910
Increasing Cupressaceae Pollen: A Growing Threat
Monday, March 7, 2016: 2:45 PM
Room 502A (Convention Center)
Estelle Levetin, PhD FAAAAI, ,
Rationale: The expansion of Juniperus populations throughout the Great Plains has been studied by ecologists for several decades. Although several Juniperus species are important aeroallergens, little is known about long-term changes in Juniperus (Cupressaceae) pollen concentrations. The current study examined trends in airborne Cupressaceae pollen since 1987 and the prospects for future increases based on computer models.  

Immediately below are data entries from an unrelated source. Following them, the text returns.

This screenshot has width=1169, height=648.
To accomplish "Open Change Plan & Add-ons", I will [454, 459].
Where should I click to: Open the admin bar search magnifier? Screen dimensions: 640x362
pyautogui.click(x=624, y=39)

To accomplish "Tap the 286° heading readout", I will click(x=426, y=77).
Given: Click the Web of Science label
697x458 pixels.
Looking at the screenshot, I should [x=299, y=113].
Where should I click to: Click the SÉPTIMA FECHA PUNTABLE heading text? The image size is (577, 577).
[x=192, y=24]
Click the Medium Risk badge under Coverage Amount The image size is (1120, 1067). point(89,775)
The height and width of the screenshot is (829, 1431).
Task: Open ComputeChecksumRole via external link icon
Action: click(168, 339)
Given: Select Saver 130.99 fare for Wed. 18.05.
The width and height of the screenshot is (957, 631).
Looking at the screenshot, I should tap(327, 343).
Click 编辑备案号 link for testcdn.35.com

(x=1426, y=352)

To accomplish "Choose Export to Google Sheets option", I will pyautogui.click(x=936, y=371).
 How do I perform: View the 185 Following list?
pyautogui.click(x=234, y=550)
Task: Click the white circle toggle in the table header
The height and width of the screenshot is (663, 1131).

Methods: The atmosphere in Tulsa, Oklahoma has been monitored with a Burkard sampler. Pollen concentrations were determined and pollen season metrics calculated for spring Cupressaceae pollen. Pearson correlations were used to examine changes over time. Current and future distributions of several Juniperus species were modeled using machine learning algorithms, based on available locality data and a suite of environmental parameters including climate, soil, and elevation.

Results: Analysis of spring Cupressaceae pollen data from 1987 to 2015 showed considerable variability in pollen metrics. Start date varied 6 weeks, season length from 18 to 62 days, cumulative season total (CST) pollen from 1,708 to 12,566, and peak concentrations from 442 to 2,699 pollen/m3. When analyzed over time, there were significant increases in both CST (r=0.67,p<0.0001) and peak concentration (r=0.57,p=0.001). Recent locality data for J.virginiana, J.ashei, J.pinchotii, and J.monosperma indicate the species' ranges are still expanding, and preliminary distribution models suggest this will be exacerbated under future climate change scenarios.

Conclusions: Cupressaceae pollen in the Tulsa atmosphere has shown significant increases over time paralleling Juniperus population increases in Oklahoma. Computer models of population distribution indicate continued expansion in the future, suggesting that airborne pollen levels will also continue to increase.